Editor’s Note: The Department of Mathematics at Gettysburg College hosts a problem of the week challenge to determine each semester’s Paul Mugabi problem-solving award recipient(s). Each week’s entries are scored by a faculty judge, and winner(s) from each week will receive a Problem Of the Week (P.O.W.) button. The Gettysburgian is not involved in or responsible for accepting or evaluating students’ submissions to this contest.
Solutions Due: Friday, November 10, 5:00 p.m.
Send solutions to bkennedy@gettysburg.edu. The contest is open to all Gettysburg College students. Up to three people may work together on a submission. Make sure your name is on your submission and that any sources are properly cited. Weekly winners will receive a POW victory button, and the best-performing students of the semester will receive the Paul Mugabi problem-solving award.
Now we’re rolling!
We start rolling a coin with radius 1 in a straight line, along a level surface, at speed 1 inch per second.

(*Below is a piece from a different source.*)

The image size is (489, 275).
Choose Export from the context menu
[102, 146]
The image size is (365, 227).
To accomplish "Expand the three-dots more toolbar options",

After t seconds, the center of the coin will have traveled t inches.
Choose a point p on the edge of the coin, and write d(t) for the total distance through space that point p has traveled after t seconds. After a long enough time, it is guaranteed that the point p will have traveled further than the center of the coin; but for some choices of p, d(t) is less than t for small t.
QUESTION: What is the largest possible value of t for which it is possible that d(t) = t? (Computer-approximated answers OK; just explain how you got them.)